Pay for performance in a management control context
Degree GrantorUniversity of Canterbury
Degree NameMaster of Commerce
Otley et al. (1995) allege management accounting has become narrow in its focus and believe research is needed in broader areas. The areas of performance measurement and control have been suggested as a topic which warrants further management accounting research (Otley et al., 1995). Organisations are facing a very different environment to that of 20 years ago. Management accounting has failed to keep pace with these changes when designing management control systems (Otley, et al., 1995). Furthermore:
"Resesarch from the UK and USA has shown that [performance measurement and control] is an area financial directors are the least satisfied with" (Haq, 1995, p. 20).
The culture of a country must be considered when developing a compensation system.
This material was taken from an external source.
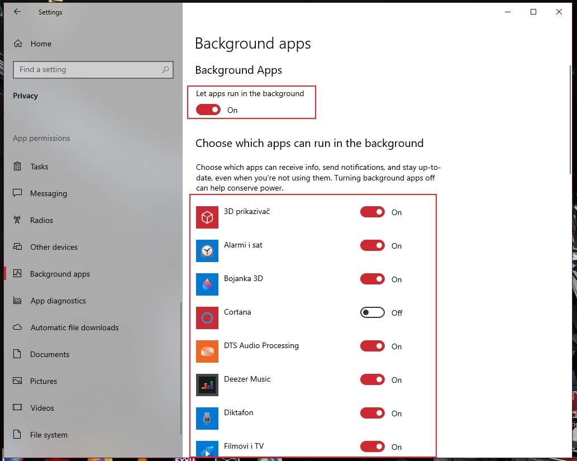Turn off Deezer Music background access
However, there has been a dearth of research on the topic of pay for performance in a New Zealand context and the decentralisation of the remuneration functions to individual business units. Consequently a case study was conducted at Business Unit A of the Christchurch City Council. This examined the process followed by Business Unit A to develop and implement a pay for performance system for their Unit. Prior to this research, these aspects of design and implementation have not been addressed in a New Zealand context. Despite the human bias possible when conducting case studies and other limitations, the body of knowledge surrounding pay for performance has been expanded and areas for future research recommended.